2025 Nobel Edebiyat Ödülü László Krasznahorkai’ye Verildiİsveç Akademisi, 2025 Nobel Edebiyat Ödülü’nü Macar yazar László Krasznahorkai’ye layık gördü. Akademi, ödülün gerekçesini “kıyametvari bir dehşetin ortasında bile sanatın gücünü yeniden teyit eden, etkileyici ve vizyoner bir külliyat” sözleriyle açıkladı.
“Kıyametin Ustası” olarak Anılan Bir Yazar
1954 yılında Macaristan’ın Romanya sınırındaki Gyula kasabasında doğan Krasznahorkai, Budapeşte Üniversitesi’nde dil, edebiyat ve hukuk eğitimi aldı. Edebiyat sahnesine, 1985’te yayımlanan ilk romanı “Şeytan Tangosu” ile çıktı. Bu yapıt, hem Macar edebiyatının modern klasikleri arasına girdi hem de Béla Tarr’ın yönetmenliğinde çekilen yedi buçuk saatlik siyah beyaz filmiyle (1994) sinema tarihinde iz bıraktı.
Krasznahorkai, sonraki eserlerinde ülkesinin sınırlarını aşarak insanlığın varoluş sancılarını, yıkım ve kurtuluş arayışını anlattı. “Direnişin Melankolisi” (1993), “Savaş ve Savaş” (1999) ve “Seiobo Orada, Aşağıdaydı” (2008) yazarın uluslararası alanda en çok ses getiren yapıtları arasında yer alıyor.
Eserlerinde kıyamet metaforlarını, bireyin yalnızlığı ve dünyanın çöküşünü lirik bir dil ve yoğun bir anlatımla işleyen yazar, eleştirmenlerce “kıyametin ustası” olarak anılıyor.

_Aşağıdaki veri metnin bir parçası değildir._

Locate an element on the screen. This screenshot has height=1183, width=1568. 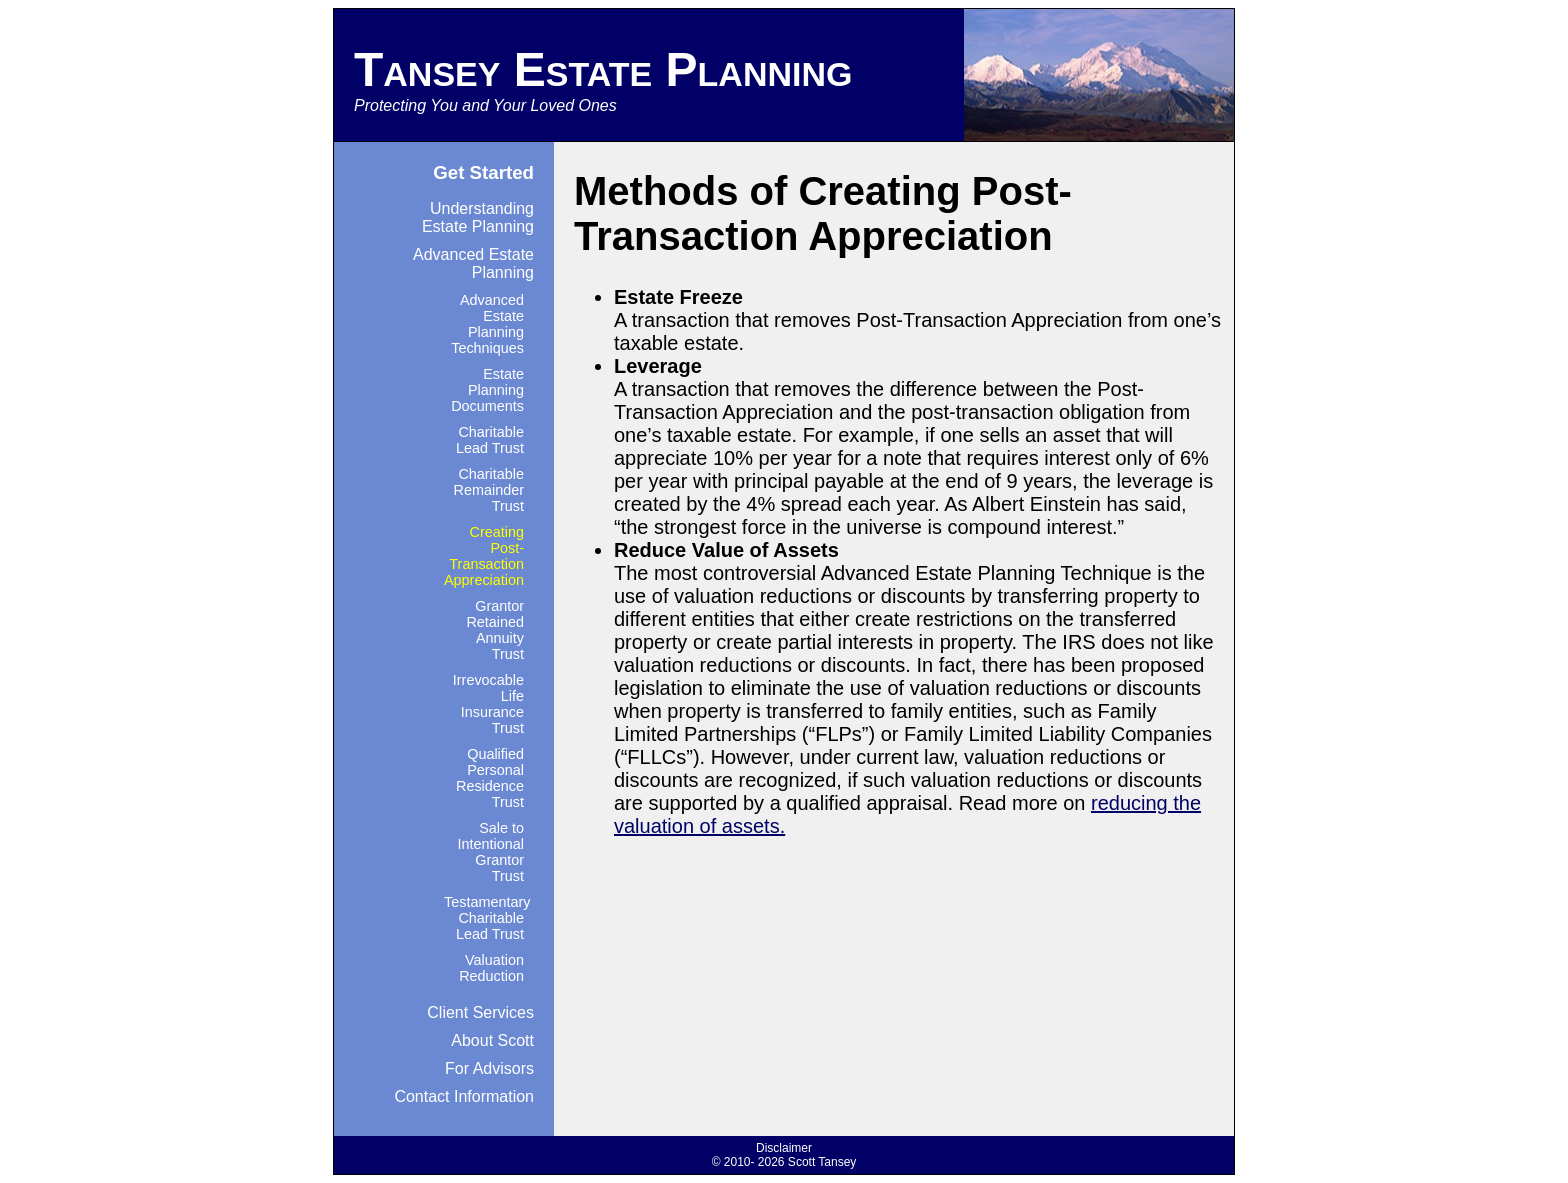
Reduce Value of Assets is located at coordinates (726, 550).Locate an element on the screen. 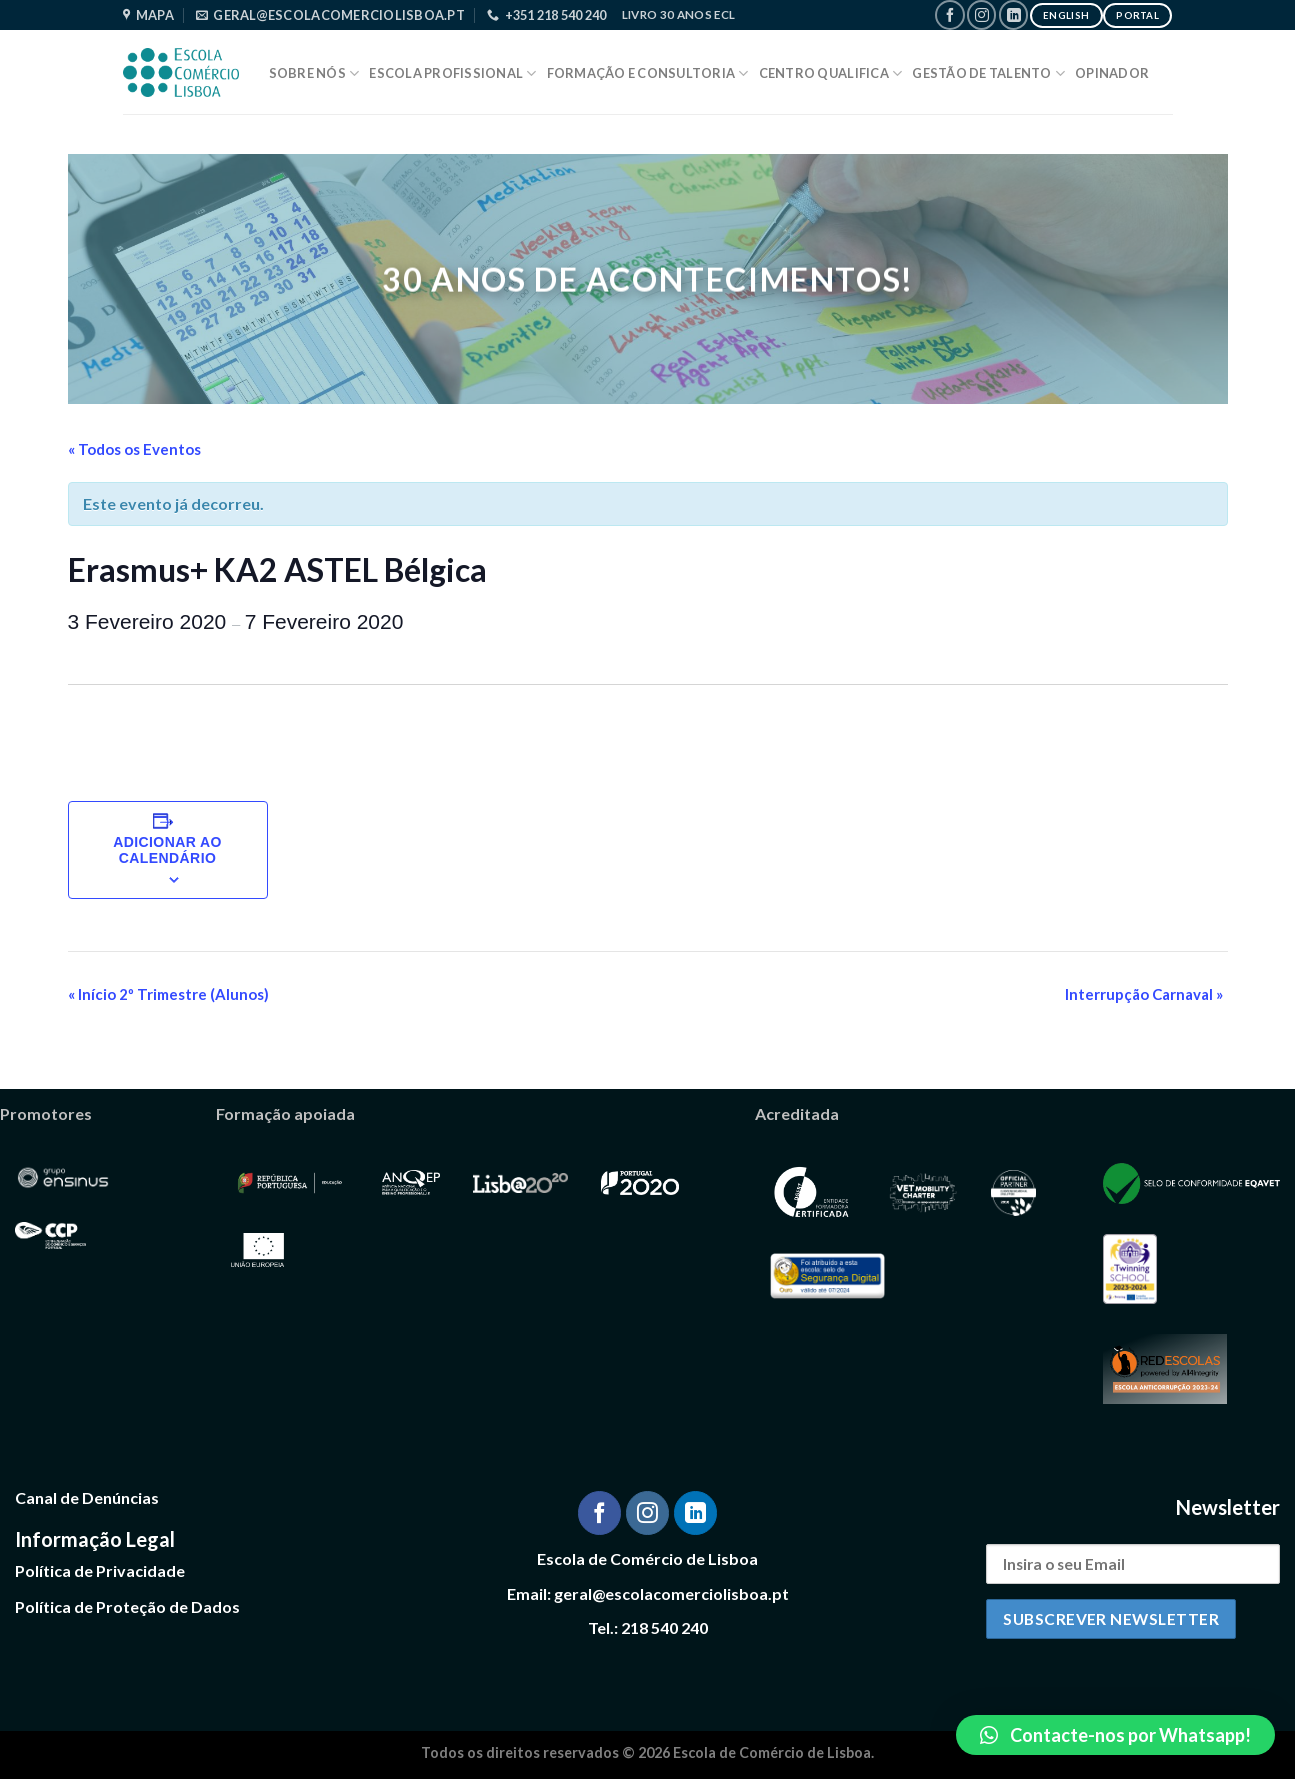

Ayrıca, “Karanlık Armoniler”, “Torino Atı” ve “Kárhozat” gibi filmlerin senaryosuna da imza atarak sinemayla güçlü bir bağ kurdu.
Uluslararası Başarılar
2015 yılında Man Booker Uluslararası Ödülü’nü kazanarak bu ödüle layık görülen ilk Macar yazar olan Krasznahorkai, son yıllarda edebiyat dünyasında en özgün anlatı evrenlerinden birini kuran isimlerden biri olarak kabul ediliyor.
Nobel’in Mirası
1896’da ölen İsveçli mucit Alfred Nobel’in vasiyetiyle 1901 yılından bu yana verilen Nobel Ödülleri, insanlığa katkı sağlayan kişi ve kurumları onurlandırıyor. Fizik, kimya, tıp, barış ve edebiyat dallarında verilen ödüllere 1969’da ekonomi dalı da eklendi.
Nobel Ödülleri, her yıl Nobel’in ölüm yıldönümü olan 10 Aralık’ta düzenlenen törenle sahiplerine takdim ediliyor.
Editör Notu
Krasznahorkai’nin dili, zamanın içinden akan bir nehir gibi ağır ama derin… Onun romanlarında dünya, sessizce çökerken bile insanın anlam arayışı sürer. Bu yılki Nobel kararı, sadece bir yazarın başarısını değil, edebiyatın hâlâ insanlığın vicdanı olabileceğini de hatırlatıyor.